** What to produce **
Print the lines below word for word, omitting the pictures.

━━ Entries ━━

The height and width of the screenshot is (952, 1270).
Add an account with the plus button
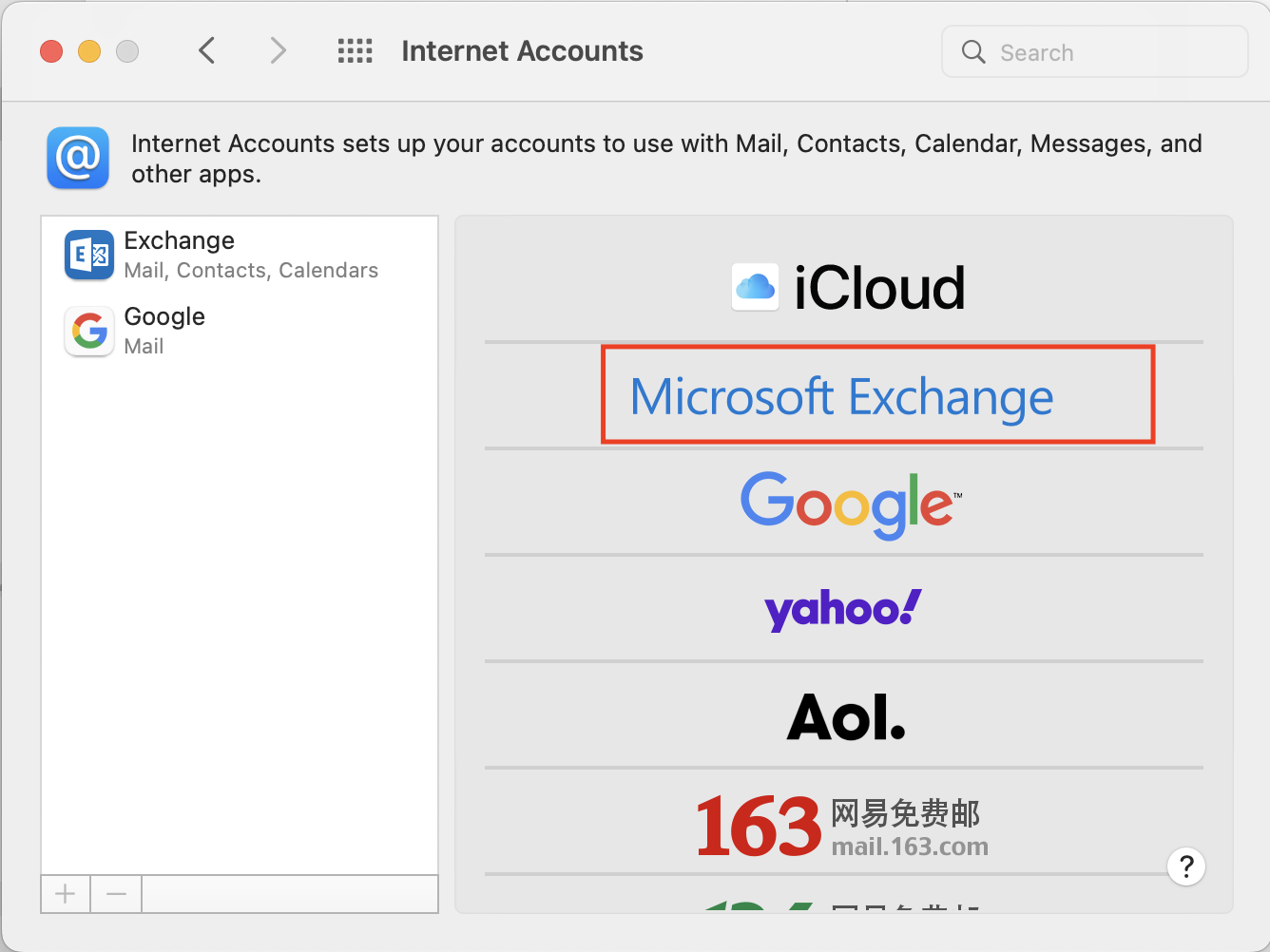66,894
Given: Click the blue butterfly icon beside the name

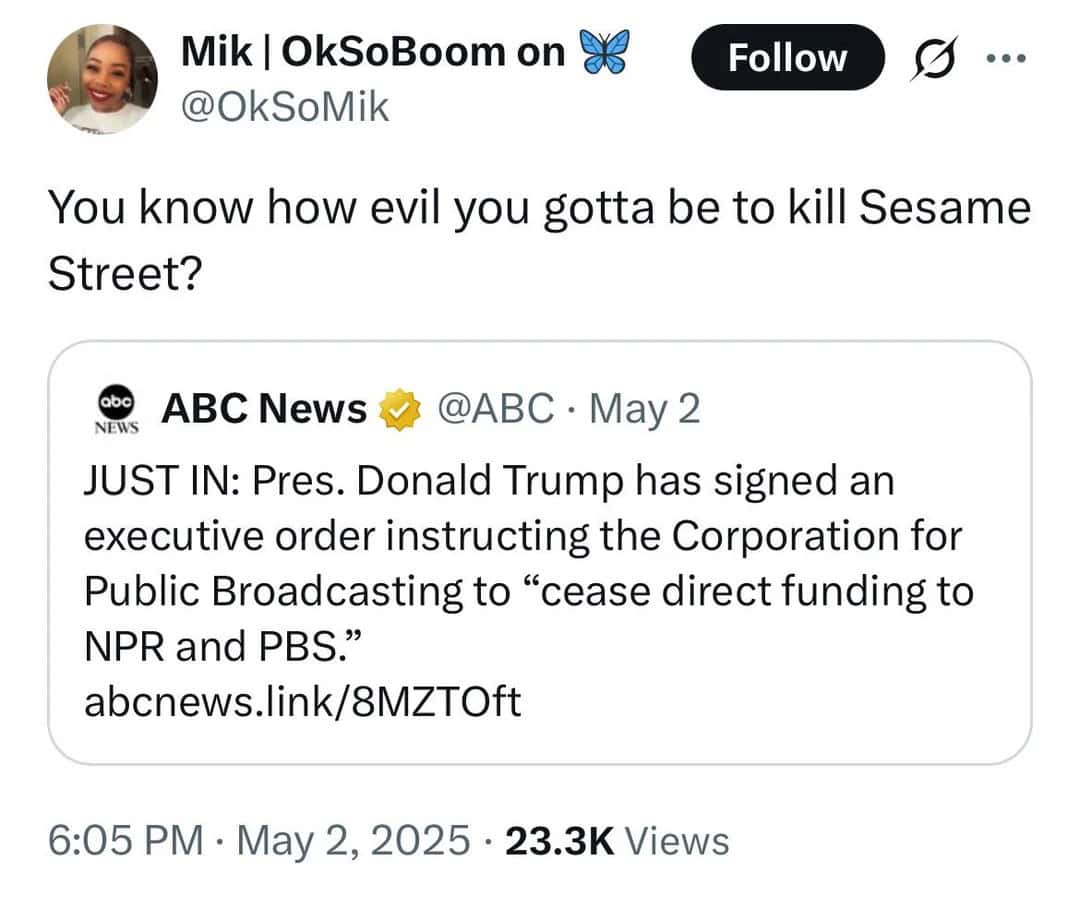Looking at the screenshot, I should click(x=607, y=51).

━━━

** Solution to this exercise **
The height and width of the screenshot is (952, 1270).
Add an account with the plus button
66,894
Given: Click the blue butterfly icon beside the name

Looking at the screenshot, I should click(x=607, y=51).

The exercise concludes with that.